L’engouement est tel que les ventes de jeans, entre 1970 et 1975, augmentent de 300 %. Dans la foulée, la femme ainsi émancipée tombe raide dingue devant les bottes de motard, le blouson en cuir et même les “baskets de mecs” ; souvenons-nous de l’engouement pour les fameuses Nike Cortez créées en 1972 par exemple. C’est également à cette période que démarre son idylle avec le célèbre smoking qu’Yves Saint Laurent imagine pour elle en 1966. Plus tard, on franchira un pas de plus dans le mélange des genres, la confusion des sentiments, quitte à adopter la “chemise de son mec” au saut du lit ou l’un de ses jeans larges rebaptisés entre-temps “boyfriend”.
Une pure histoire de cœurs
À mesure que les années passent, les clins d’œil que la mode lance à l’amour sont de plus en plus concrets et parfois très immédiats. Imprimé, cousu, collé, sur une robe, un sac, une paire de souliers ou même une vitrine de boutique, les petits cœurs deviennent un nouveau motif de prédilection pour les créateurs. “Cage à cœurs” (Moschino), escarpins en pvc rehaussé d’un “heart” (Vivienne Westwood), cœur XXL au beau milieu d’un cabas (Valentino)… le symbole de la passion s’appose désormais à peu près sur tout, quand il ne devient pas le “logo officiel”, comme c’est désormais le cas pour la marque japonaise Comme des Garçons.
Petit à petit, le marketing s’empare du filon et fait du duo amoureux un nouveau motif de communication : Gap et ses couples métissés (campagne Make Love en 2013), et la marque de prêt-à-porter The Kooples surtout, qui met en scène de vrais couples dans ses campagnes de pub. À chaque fois, un homme et une femme, en parfaite symbiose esthétique et qui partagent tout ou presque, à commencer par le sens du style. Une vie à deux et (quasiment) un vestiaire pour deux.
Avec ou sans toi…
Pour Karl Lagerfeld, la mode était ainsi semblable à “un océan ou à l’amour […] elle va et vient comme une vague”. C’est qu’il y a du je-t’aime-moi-non-plus dans cet univers : les tendances passent en moins de temps qu’il ne faut pour enfiler son cuir Balmain, de grandes maisons sombrent dans l’oubli avant de redevenir les chouchoutes des rédactrices en moins de temps qu’il ne faut pour retirer le même cuir Balmain et des designers sont débarqués du jour au lendemain comme on se débarrasse d’un amant encombrant : Yves Saint Laurent chez Dior dans les années 60 ou Frida Giannini chez Gucci en 2014.
Cependant, il n’y a pas que des ruptures amères dans cette industrie sans pitié, l’amour a aidé à faire naître certaines des plus grandes maisons d’aujourd’hui.
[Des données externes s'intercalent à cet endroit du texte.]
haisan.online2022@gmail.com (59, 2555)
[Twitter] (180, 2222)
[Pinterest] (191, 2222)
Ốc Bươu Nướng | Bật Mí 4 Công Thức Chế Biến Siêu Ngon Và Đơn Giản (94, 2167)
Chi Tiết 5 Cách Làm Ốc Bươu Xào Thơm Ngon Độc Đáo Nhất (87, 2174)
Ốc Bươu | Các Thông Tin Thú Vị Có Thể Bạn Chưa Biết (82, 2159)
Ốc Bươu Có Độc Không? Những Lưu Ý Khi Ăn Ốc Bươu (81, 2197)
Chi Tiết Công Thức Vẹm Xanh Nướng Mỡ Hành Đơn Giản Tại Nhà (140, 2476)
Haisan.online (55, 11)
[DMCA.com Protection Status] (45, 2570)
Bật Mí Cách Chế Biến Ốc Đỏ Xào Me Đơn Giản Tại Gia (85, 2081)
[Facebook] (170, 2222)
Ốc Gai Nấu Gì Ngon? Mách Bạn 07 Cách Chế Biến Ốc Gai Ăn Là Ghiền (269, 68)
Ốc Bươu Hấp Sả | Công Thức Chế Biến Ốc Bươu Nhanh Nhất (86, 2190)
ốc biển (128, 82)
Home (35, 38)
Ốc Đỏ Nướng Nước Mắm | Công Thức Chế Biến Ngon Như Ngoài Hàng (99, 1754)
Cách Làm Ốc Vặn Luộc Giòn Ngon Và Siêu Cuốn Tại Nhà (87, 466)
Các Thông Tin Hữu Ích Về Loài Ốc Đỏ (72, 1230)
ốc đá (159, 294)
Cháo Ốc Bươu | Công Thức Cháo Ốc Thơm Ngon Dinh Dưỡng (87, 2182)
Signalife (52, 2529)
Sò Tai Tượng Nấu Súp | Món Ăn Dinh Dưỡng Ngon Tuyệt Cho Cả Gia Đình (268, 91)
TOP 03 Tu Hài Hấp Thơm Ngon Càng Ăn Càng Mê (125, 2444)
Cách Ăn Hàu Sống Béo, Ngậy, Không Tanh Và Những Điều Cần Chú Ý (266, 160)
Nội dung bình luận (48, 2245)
Yves Saint Laurent notamment, qui a trouvé en Pierre Bergé l’aide, le soutien moral et la force de combattre qu’il n’avait pas. L’homme d’affaires et mécène aide le couturier à monter sa maison de couture en lui trouvant les fonds nécessaires après son départ de chez Christian Dior.
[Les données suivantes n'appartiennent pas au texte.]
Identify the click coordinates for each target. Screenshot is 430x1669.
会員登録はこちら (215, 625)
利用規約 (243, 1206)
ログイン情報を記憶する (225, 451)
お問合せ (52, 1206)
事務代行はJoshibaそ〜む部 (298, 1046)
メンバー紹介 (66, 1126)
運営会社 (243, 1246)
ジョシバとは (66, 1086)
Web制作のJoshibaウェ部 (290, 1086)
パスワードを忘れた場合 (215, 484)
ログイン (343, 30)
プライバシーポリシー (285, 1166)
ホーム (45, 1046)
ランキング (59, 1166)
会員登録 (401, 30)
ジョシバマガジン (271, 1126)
Idem pour Domenico Dolce et Stefano Gabbana qui, malgré leur rupture (sentimentale) en 2005, sont incapables de se séparer (professionnellement). Le duo qu’ils forment en effet depuis 1985 a traversé bien des tempêtes mais l’admiration qu’ils ont l’un pour l’autre n’a, elle, jamais failli. Quand le Harper’s Bazaar interroge Stefano Gabbana (à l’occasion des 30 ans de la maison cette année) sur le secret d’une collaboration qui dure, il répond “le respect”, puis rectifie, “beaucoup d’amour et du respect”. Domenico Dolce, lui, ajoute “qu’ils ne sont jamais d’accord sur rien, mais que leurs plus belles idées sont nées de leurs plus grands désaccords”. En résumé, la création à deux fonctionne aussi bien que les plus belles histoires d’amour, à coups de compromis, de communication et surtout de patience…
Ma plus belle histoire d’amour, c’est vous…
Autre tandem fashion, celui formé par le couturier et sa muse. Quand Audrey Hepburn quitte le cinéma pour se consacrer à sa famille, Hollywood, désemparé, se tourne vers Hubert de Givenchy, persuadé qu’il aura une idée brillante pour la remplacer. Outré, il répond : “C’est impossible ! Ce qu’il y a entre nous ne peut pas se résumer à une recette. C’était beaucoup plus compliqué…”. Pourtant, entre le couturier et l’actrice, il n’y a jamais rien eu d’autre qu’une grande amitié ainsi qu’une compréhension mutuelle. En revanche, la manière qu’elle avait de sublimer ses créations avait pour lui une importance capitale, il disait que sa magie était la sienne. Autrement dit, elle était sa muse.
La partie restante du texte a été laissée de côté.